On July 20, 2021, Funk flew on the New Shepard rocket built by the company Blue Origin, founded by American businessman Jeff Bezos. She rode with Jeff Bezos, Bezos’s brother Mark, and 18-year-old physics student Oliver Daemen. The rocket rose more than 100 miles (61 kilometers) straight into the air to the boundary of space. The booster separated from the capsule and landed using its engines. The capsule floated back down to the ground on parachutes. The whole flight lasted about 10 minutes.

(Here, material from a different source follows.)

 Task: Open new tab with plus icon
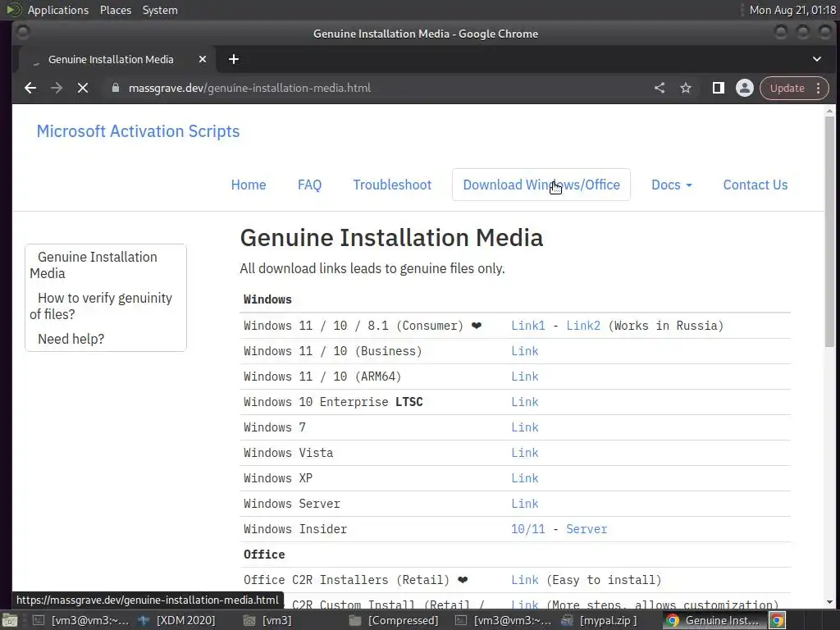click(x=234, y=59)
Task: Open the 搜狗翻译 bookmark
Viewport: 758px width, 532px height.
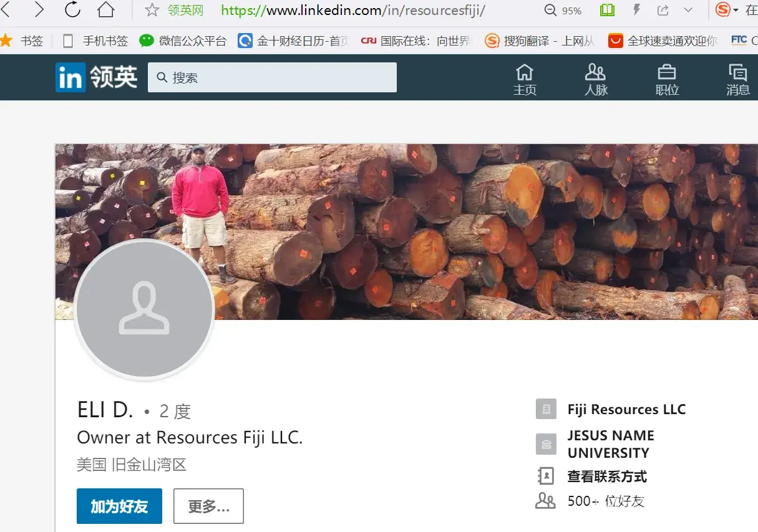Action: (540, 41)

At age 82, Funk was at that time the oldest person to travel to space. She surpassed the American astronaut and senator John Glenn, who returned to space in 1998 at the age of 77 aboard the space shuttle. Wally Funk held the record for 85 days. Since then, Candian-born actor William Shatner, 90, traveled to space on Blue Origin’s second suborbital flight on October 13, 2021, claiming the record.
Mary Wallace Funk was born Feb. 1, 1939, in Las Vegas, New Mexico, near Santa Fe. She began her first flying lessons at the age of nine. Funk graduated first in her flying class at Stephens College in Columbia, Missouri, and earned her pilot’s license in 1958. Funk earned her Bachelor of Science degree in secondary education from Oklahoma State University. There, she joined the school aviation team, the Flying Aggies. In 1960, at the age of 21, she was named a flight instructor at Fort Sill in Oklahoma, becoming the first woman flight instructor at a U.S. military base.

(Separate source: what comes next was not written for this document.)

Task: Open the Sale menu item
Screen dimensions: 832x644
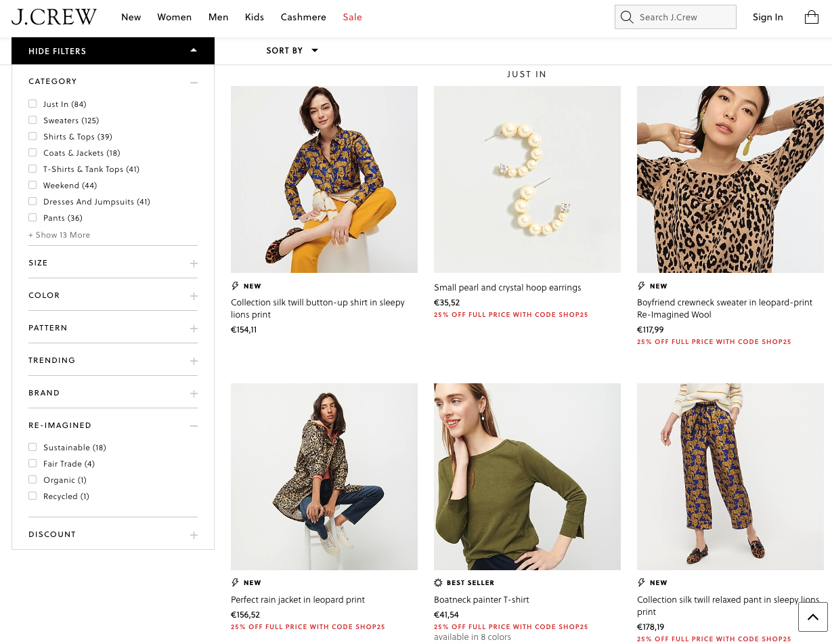Action: pyautogui.click(x=352, y=17)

After the FLAT’s program ended, Funk continued her career as a pilot and flight instructor. She became the first woman inspector with the Federal Aviation Administration (FAA) in 1971. In 1974, she became the first woman air safety investigator for the National Transportation Safety Board, investigating plane crashes. NASA began accepting women as astronauts in 1978, and Funk applied four times to the agency for astronaut training. She was denied, despite her experience, because she did not have an engineering degree. Undeterred, Funk pursued opportunities for private space travel, purchasing a ticket for a future suborbital flight with space tourism company Virgin Galactic. Earlier this year, Bezos surprised Funk with a seat on Blue Origin’s inaugural crewed flight, fulfilling Funk’s lifelong dream.